Task objective ▸
From the following material, work out how many lines include the string "computer"; respond with the number only.

[Available records — start]

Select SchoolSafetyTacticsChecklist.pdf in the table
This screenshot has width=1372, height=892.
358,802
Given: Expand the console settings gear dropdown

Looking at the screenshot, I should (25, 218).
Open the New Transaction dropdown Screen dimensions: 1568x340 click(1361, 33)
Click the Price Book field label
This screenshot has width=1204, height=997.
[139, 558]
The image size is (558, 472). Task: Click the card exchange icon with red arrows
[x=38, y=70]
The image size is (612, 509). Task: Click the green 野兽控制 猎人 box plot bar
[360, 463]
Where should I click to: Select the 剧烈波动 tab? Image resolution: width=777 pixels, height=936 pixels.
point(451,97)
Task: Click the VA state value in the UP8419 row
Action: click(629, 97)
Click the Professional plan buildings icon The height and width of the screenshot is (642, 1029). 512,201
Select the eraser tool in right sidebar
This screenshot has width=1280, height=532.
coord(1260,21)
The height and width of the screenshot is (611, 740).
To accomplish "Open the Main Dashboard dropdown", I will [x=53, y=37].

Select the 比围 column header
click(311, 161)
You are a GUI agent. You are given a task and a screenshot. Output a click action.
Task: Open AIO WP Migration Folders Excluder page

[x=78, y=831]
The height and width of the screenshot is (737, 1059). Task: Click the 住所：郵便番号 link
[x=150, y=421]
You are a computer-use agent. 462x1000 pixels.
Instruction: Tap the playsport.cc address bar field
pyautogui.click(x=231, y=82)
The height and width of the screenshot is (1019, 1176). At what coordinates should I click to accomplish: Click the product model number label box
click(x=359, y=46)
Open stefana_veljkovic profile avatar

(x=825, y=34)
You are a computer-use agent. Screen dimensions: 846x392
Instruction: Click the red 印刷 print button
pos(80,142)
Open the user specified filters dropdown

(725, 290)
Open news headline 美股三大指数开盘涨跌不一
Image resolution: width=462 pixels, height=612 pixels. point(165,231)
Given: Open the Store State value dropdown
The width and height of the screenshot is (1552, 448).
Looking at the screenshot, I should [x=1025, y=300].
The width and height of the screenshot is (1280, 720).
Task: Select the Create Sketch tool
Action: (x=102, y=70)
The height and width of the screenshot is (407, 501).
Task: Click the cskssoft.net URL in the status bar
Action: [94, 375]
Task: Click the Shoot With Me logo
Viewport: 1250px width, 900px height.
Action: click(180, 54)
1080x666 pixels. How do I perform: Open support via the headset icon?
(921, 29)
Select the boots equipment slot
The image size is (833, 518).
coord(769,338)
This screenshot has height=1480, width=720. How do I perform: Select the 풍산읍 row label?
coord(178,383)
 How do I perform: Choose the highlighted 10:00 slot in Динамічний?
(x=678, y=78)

[Available records — finish]

Response ▸
2